Do this:
From the article about Dern below, reproduce word for word the passage that begins with the words "As a child, Dern" and ends with "his great-grandfather founded.".

Page:
He has run most of his life. A former track star at New Trier Township High School in Winnetka, Ill., in the late 1950s, he tried out for the Olympic team in 1956 (but finished ninth in his division). On camera, though, Dern, who is 77 now, is much more pokey.
In Nebraska, the new Alexander Payne movie for which Dern won the best actor award at the Cannes Film Festival in the spring, he moves with a paradoxical mix of tentativeness and inertia, the loose jocularity of his 1970s oddballs replaced by an elderly man who appears determined to get somewhere, and just as determined not to reveal the strain on him. Dern plays Woody Grant, a Midwestern octogenarian crank who insists on traveling from Montana to Nebraska to collect $1 million promised by a junk-mail sweepstakes. Woody will walk if no one will drive. No one will.
His wife (June Squibb) tells him he’s nuts; his oldest son (Bob Odenkirk) wants no part of it. But then his youngest (played by former Saturday Night Live star Will Forte) gives in, considering it an opportunity to bond. During the brief road trip, there’s a scene in which Dern ambles across the empty bedroom of an old farmhouse. The home was owned by Woody’s parents. He seems haunted, crosses to an upstairs window, stares out and says if his parents knew he was there he’d be whipped. But there’s no one to whip him now.
When Oscar season rolls around, and Dern in all likelihood becomes a serious contender for a best actor Oscar for the first time in a career that has spanned six decades, it will be for nearly wordless moments like that, ripe with memory, regret and ache. And in more ways than one. Asked about the scene, Dern’s blue eyes misted.
“The most honest parallel between my life and my career is that scene,” he said.
As a child, Dern wore white gloves to dinner. He raised his hand before being acknowledged by his parents. He lived in Glencoe, Ill. His home was built by renowned architect Louis Sullivan. His bedroom overlooked Lake Michigan. He has a pedigree. The last time Dern spoke to his mother, in the early ‘70s (she died soon after), she was still trying to get him to move back to Chicago, he said. “I think I was being groomed to take over the store,” he said.
Meaning, the Carson Pirie Scott department store chain, which his great-grandfather founded.
Though it was still relatively early in his career, Dern was established: With close friend Jack Nicholson, he made “Drive, He Said” (1971) and was shooting “The King of Marvin Gardens” (1972). He had a sci-fi blockbuster in theaters, “Silent Running” (1972). By the end of the decade, he would be a best supporting actor Oscar nominee for “Coming Home” (1978). He would be reunited with his “Marnie” director Alfred Hitchcock for “Family Plot.” But he made his reputation working with low-budget king Roger Corman. He lost his head in a movie. Ate a baby. Tried bombing the Super Bowl (“Black Sunday”). He had a knack for playing unhinged.

Provided data:
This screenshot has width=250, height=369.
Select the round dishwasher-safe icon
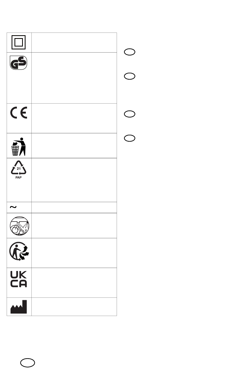[19, 226]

Answer below:
As a child, Dern wore white gloves to dinner. He raised his hand before being acknowledged by his parents. He lived in Glencoe, Ill. His home was built by renowned architect Louis Sullivan. His bedroom overlooked Lake Michigan. He has a pedigree. The last time Dern spoke to his mother, in the early ‘70s (she died soon after), she was still trying to get him to move back to Chicago, he said. “I think I was being groomed to take over the store,” he said.
Meaning, the Carson Pirie Scott department store chain, which his great-grandfather founded.